Yeni Öğretmen

30 6 0
                                    

Lee'nin birkaç gün olmayacağını biliyordum. Ama onu bu kadar özleyeceğimi bilmiyordum. Buna bir de suçsuzluğumu kanıtlayıp kanıtlayamayacağının belirsizliği ekleniyordu. Ya kraliyet meclisi Lee'yi beklemeyip beni oraya getirtmeye karar verirse ne olacaktı? Bu düşünceyi olabildiğince kafamdan atmaya, kendimi derslere vermeye çalışıyordum. Ama bu da bana sürekli Lee'yi hatırlatıyordu.

Ufak tefek atışmalarımızın, flörtlerin ve Lee'nin kokusunun eksikliğini hissediyordum. Yanımda olmadığı zaman sol taraf... soğuktu. Sadece yirmi beş derecelik vücut ısısına rağmen.
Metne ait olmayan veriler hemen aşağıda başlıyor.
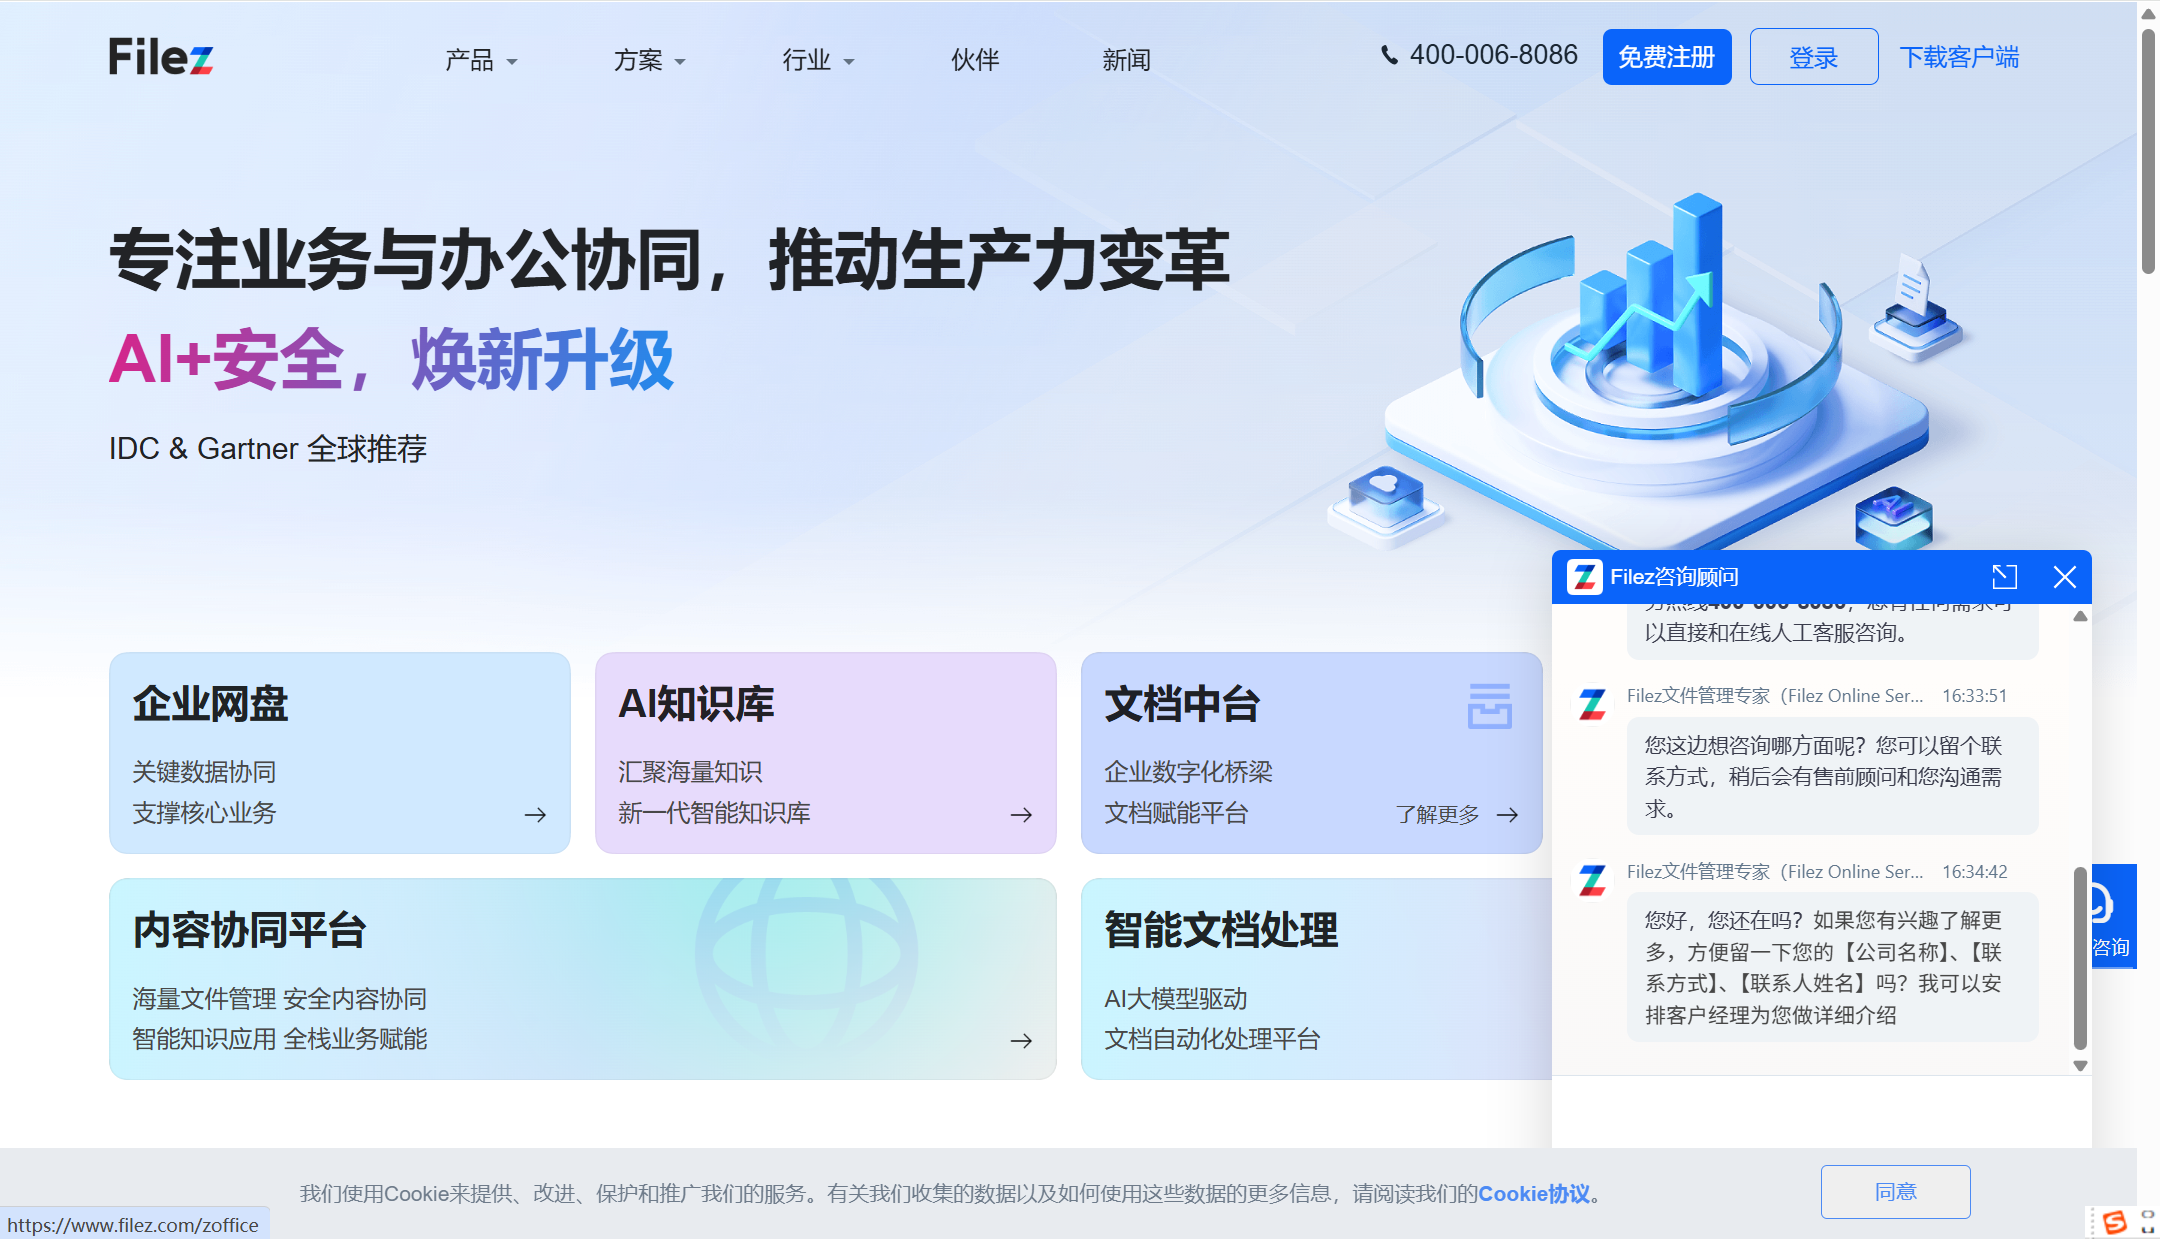The height and width of the screenshot is (1239, 2160).
Task: Click the Filez logo in the top navigation
Action: [x=160, y=58]
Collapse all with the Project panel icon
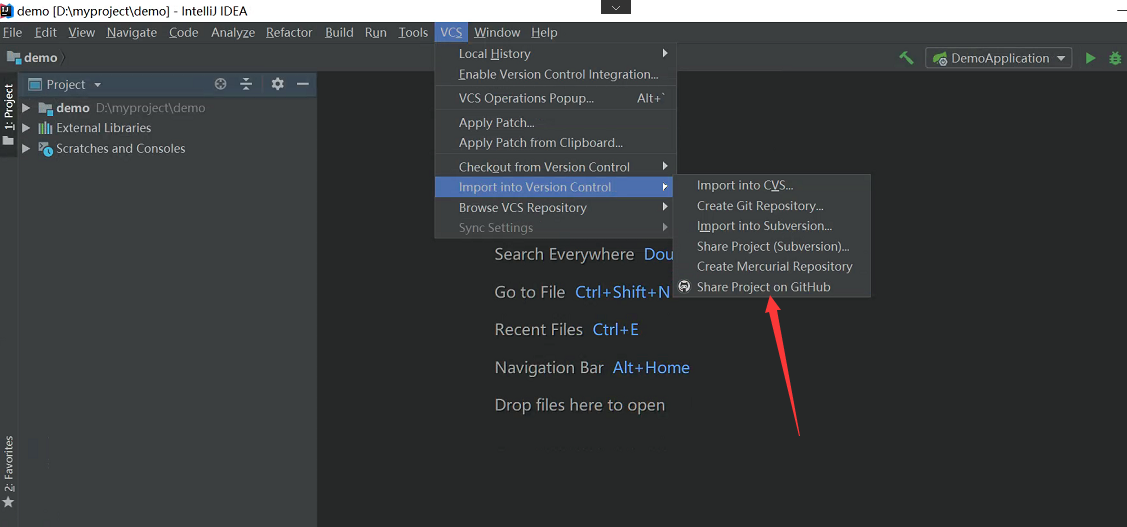Screen dimensions: 1127x527 click(x=246, y=84)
Ona National Gallery'deki ilk günümü, yeni gelen diğer kızı anlatmak istiyordum. Matilda'nın bol yaban mersinli güzel krepinden, Corey'lerdeki oyun gecemizde ilgi çekmek için boşu boşuna süslenen Cheryl'dan bahsetmek istiyordum.
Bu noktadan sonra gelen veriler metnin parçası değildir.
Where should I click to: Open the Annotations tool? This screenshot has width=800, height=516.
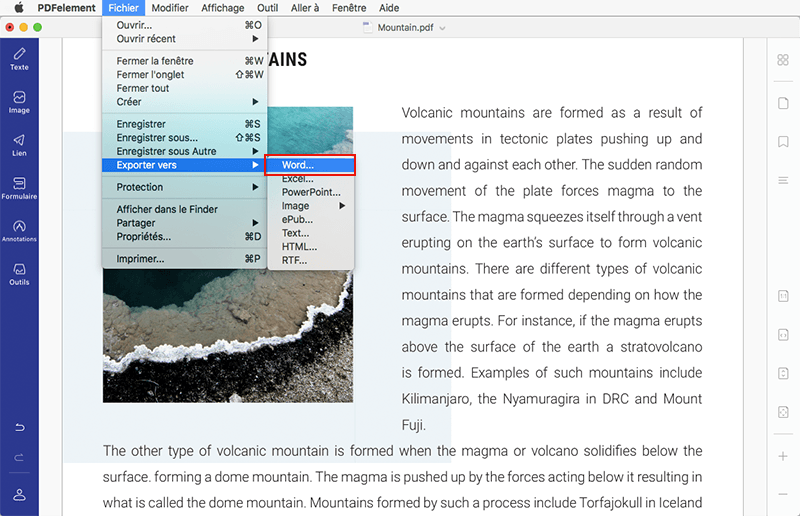[19, 231]
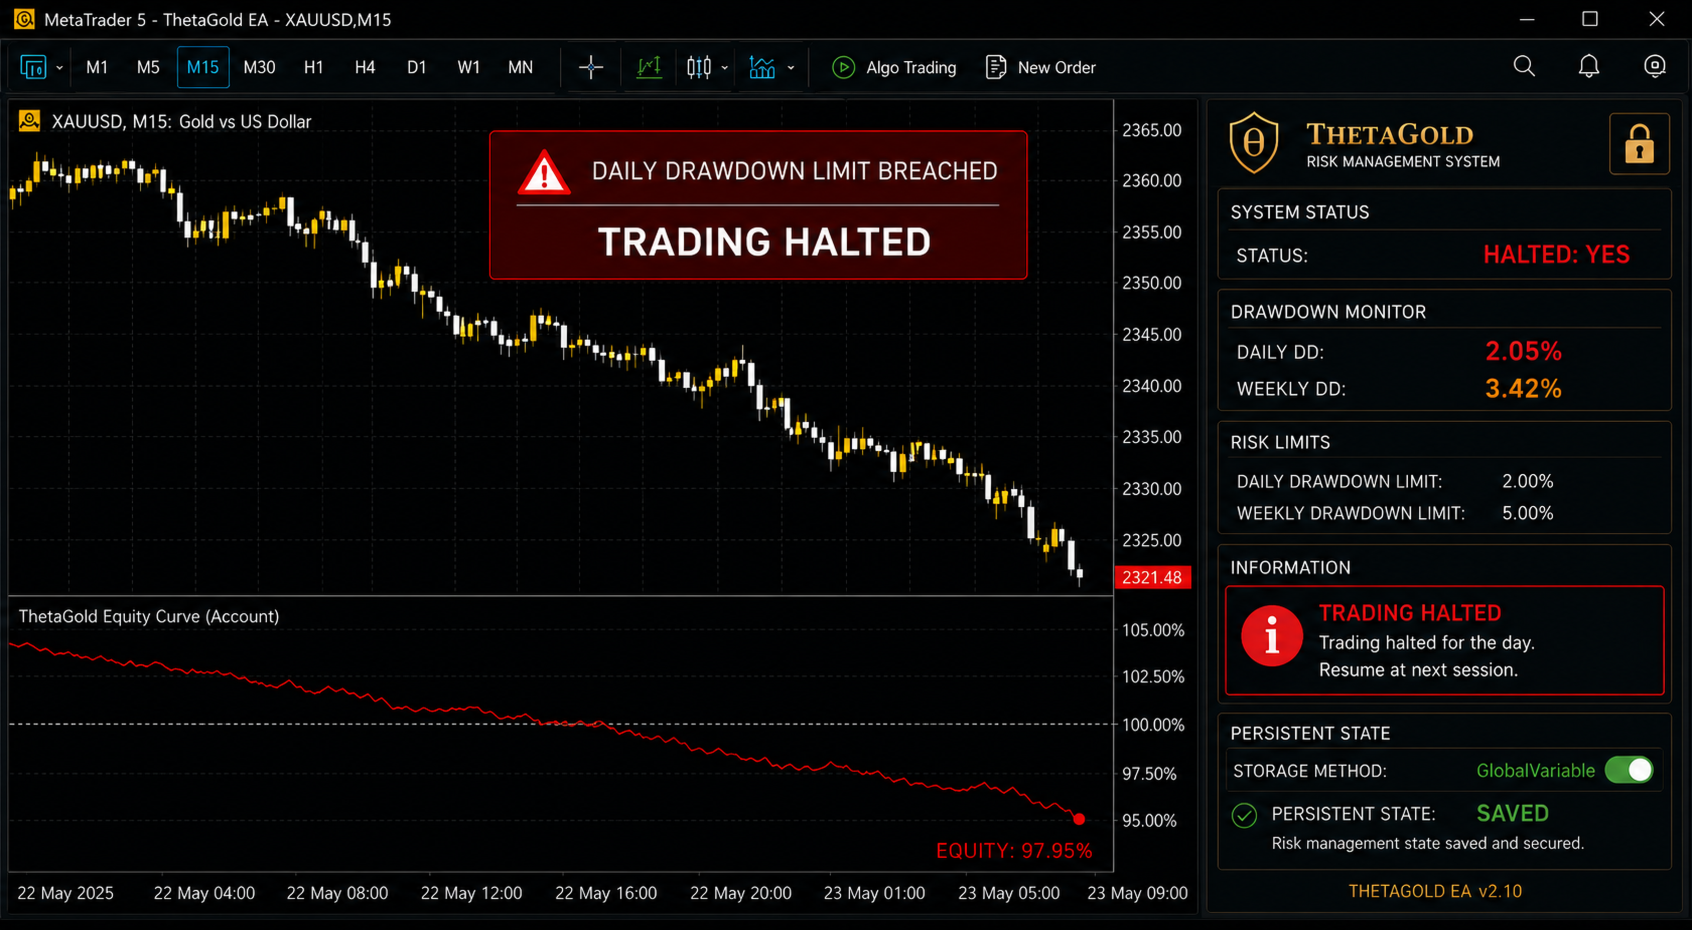This screenshot has height=930, width=1692.
Task: Select the crosshair cursor tool
Action: pyautogui.click(x=591, y=68)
Altı ay içinde nasıl bu kadar hayatıma girebilmişti ki? Kendime, en fazla iki hafta sabretmem gerektiğini söylesem de önümde zorlu saatler vardı. Ona âşık olup olmadığımı sordum kendime. Belki. Birazcık. Ama Richard Cosgrove'un bende yaptığı kalp çarpıntısını düşününce çok net söyleyebilirdim: Lee bunu başaramadı. En iyi arkadaşımı özlemiştim. Hepsi bu kadardı.

Kantindeki masamız bile onsuz çok başkaydı. Nicole isteksizce yemeğini eşeliyor, Ruby hayal âlemine dalmış, pencereden bakıyor ve hiçbir konuşmaya katılmıyordu, Corey kötü bir espri bile yapmaya yeltenmiyordu. Phyllis ve Jayden ruhsuzca yemeklerini yiyor, yalnızca gerektiğinde konuşuyorlardı.
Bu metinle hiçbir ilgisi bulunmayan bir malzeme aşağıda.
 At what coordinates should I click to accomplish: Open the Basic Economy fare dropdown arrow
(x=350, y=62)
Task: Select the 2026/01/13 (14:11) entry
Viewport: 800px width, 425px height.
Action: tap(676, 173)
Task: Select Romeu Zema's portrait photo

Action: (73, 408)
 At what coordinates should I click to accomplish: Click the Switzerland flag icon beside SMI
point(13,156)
"Duydunuz mu? Bayan Crobb erken emekliliğini istemiş" dedi Corey aniden.

"Oh, çok şükür" diye mırıldandı Jayden. "Ne zaman gidiyor?"
"Gitmiş bile, çoktan evde. Depresyona mı girmiş ne."

"Acaba bizim bingo oyununun da buna katkısı oldu mu?" dedi Phyllis.

"Yerine kimin geleceği belli mi?" diye sordu Nicole. Corey omuzlarını silkti. "Bilmiyorum. Kardeşimin başvuru formunu verirken sekreterlikte kulağıma çalındı."

Corey'nin kız kardeşi, daha doğrusu üvey kız kardeşi Cheryl yazın Westminster Koleji'ne geçmek istiyordu. Ona, on üç yaşındayken bunun için fazla erken olduğunu anlatmaya çalışmak boşunaydı. Lee'ye yakın olmak istiyordu ve bizim iyi niyetli tavsiyemizi dinlemektense okul müdüründen yiyeceği azarı göze almıştı.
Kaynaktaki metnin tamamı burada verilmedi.